| Extract |
* * * *

The Government of the Northern Territory of Australia, also referred to as the Northern Territory Government, is the Australian territorial democratic administrative authority of the Northern Territory. The Government of Northern Territory was formed in 1978 with the granting of self-government to the Territory. The Northern Territory is a territory of the Commonwealth of Australia, and the Constitution of Australia and Commonwealth law regulates its relationship with the Commonwealth.

Under the Australian Constitution, the Commonwealth has full legislative power, if it chooses to exercise it, over the Northern Territory, and has devolved self-government to the Territory. The Northern Territory legislature does not have the legislative independence of the Australian states but has power in all matters not in conflict with the Constitution and applicable Commonwealth laws, but subject to a Commonwealth veto.

Since 13 May 2022, the head of government has been Chief Minister Natasha Fyles of the Labor Party, replacing Michael Gunner after his surprise resignation. As of 16 May 2022 the Northern Territory's government website is yet to update the official cabinet positions.

Legislative powers
Legislative power rests with the Legislative Assembly, which consists of the Administrator of the Northern Territory and the members of the Assembly. While the Assembly exercises roughly the same powers as the state governments of Australia, it does so by a delegation of powers from the Commonwealth, rather than by any constitutional right. This means that the Australian Parliament retains the right to legislate for the Territory, if it chooses to exercise it. Under the law granting self-government to the Territory, the Federal Cabinet can advise the Governor-General of Australia to overturn any legislation passed by the Assembly. (See also Electoral systems of the Australian states and territories).

* * * *

| Provided data |
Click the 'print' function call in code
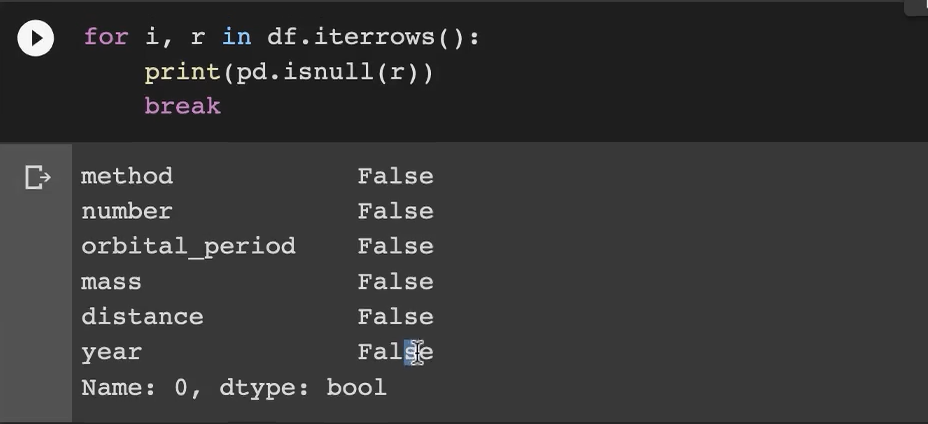928x424 pixels. pos(182,73)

* * * *

| Tasks and exercises |
1 – Rewrite the passage on the Northern Territory Government from "The Government of the" up to and including "with the Commonwealth.", putting "home rule" in place of "self-government".
2 – According to the passage on the Northern Territory Government, in what year was that government formed?

| Expected results |
1 –
The Government of the Northern Territory of Australia, also referred to as the Northern Territory Government, is the Australian territorial democratic administrative authority of the Northern Territory. The Government of Northern Territory was formed in 1978 with the granting of home rule to the Territory. The Northern Territory is a territory of the Commonwealth of Australia, and the Constitution of Australia and Commonwealth law regulates its relationship with the Commonwealth.

2 – 1978